What do you make of that then? Let us know below.

Cheers PCGamesN.



  1. GrimRita

    I guess he could be upset that he didnt think of this kind of idea first.

    ‘Back us and we will deliver a copy of Angry Birds on the back of a One Trick Pony’

    #1 2 years ago

    Kickstarter is just glorified begging, IYAM.

    #2 2 years ago
  3. absolutezero

    Fund our Kickstarter and we will produce another widely available for free Flash game, charge 79p for it and sell millions to adults trying to keep their kids entertained.

    #3 2 years ago
  4. Zarckan

    Oh I so can’t wait until he falls on his arse, as his arrogance is mammoth!

    #4 2 years ago
  5. Nakorson

    So developers pitching a game idea/prototype to publishers is not begging? And then changing the product according to the ideas of the publishers because they don’t care about the original idea of the game but just want to make as much money as possible?

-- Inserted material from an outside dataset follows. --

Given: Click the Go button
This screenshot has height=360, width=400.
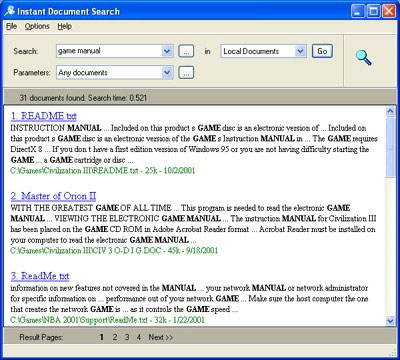Looking at the screenshot, I should [x=322, y=51].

    In theory i prefer the kickstarter approach there the developers can stay closer to the original game concept.

    #5 2 years ago
  6. freedoms_stain

    @5, he’s specifically talking about high tier rewards which involve some sort of “meet the developers” not Kickstarter as a whole.

    Personally I still think he’s wrong though, the Loot Drop reward in question only accounts for 10% of the total minimum funding and most projects I’ve seen would have been funded even if they completely dropped their upper tiers.

    #6 2 years ago


    It can be, yes, but it depends.

    It doesn’t always work that way, anyway, as some publishers approach developers with a game in mind.

    At least a publisher already has the means to fund a game and get it developed. Kickstarter projects are asking everyone, whether they can afford it or not.

    Besides, the more money these Kickstarter projects seem to get, the more the original concept appears to change, as well.

    #7 2 years ago
  8. AmiralPatate

    Some people don’t have bazillions of moneyz. They just have an idea. I guess Kickstarter is as good mean as any to get some funds, prove their is some real potential and get picked up by a publisher.
    Of course when you made the bazillions with a flash game, it’s easy to dismiss that.

    I’m not sure anybody would pledge $10k on a game, except if a) they are some kind of publishing company b) they badly need something to do with their money.
    The velvet pillow is a nice touch though.

    #8 2 years ago
  9. deathm00n

    @8 Surprise! Someone already backed that amount! Look for yourself if you don’t beleive it, I had to look it twice to believe

    #9 2 years ago
  10. DSB

    I guess using the same logic, signing with publishers turns devs into common whores.

    “Bend over and spread those cheeks, baby”.

    #10 2 years ago
  11. Dragon246

    Looks like Rovio doesnt have anything greater to do, except releasing stupidly expensive console versions of dirt cheap ios ones. If someone wants to pay, who is he to oppose to that?

    #11 2 years ago
  12. Da Man

    When adjusting the videogame based on publisher’s feedback it’s all based on professional marketing research and the simple fact that you should get payed for a quality toy you made.

    When making the videogame based on endless, often contradictory rants of demented nerds, seeking to make their shitty existence more colorful..

    As for the one they mentioned, it’s nothing short of appaling indeed. But then what to expect from a person who thought it was a good idea to advertise your fps by asking whether consumers want to be his ‘bitch’.. Ken Kutaragi is probably the only person who would agree to that type of product presentation.

    #12 2 years ago
  13. OrbitMonkey

    The mans got a point. But hey if some dev wants to throw a little credibility out the window, for a little extra cash, that’s their call right?

    Just so long as they don’t use booth babes to market their game. That really cheapens gaming, y’know?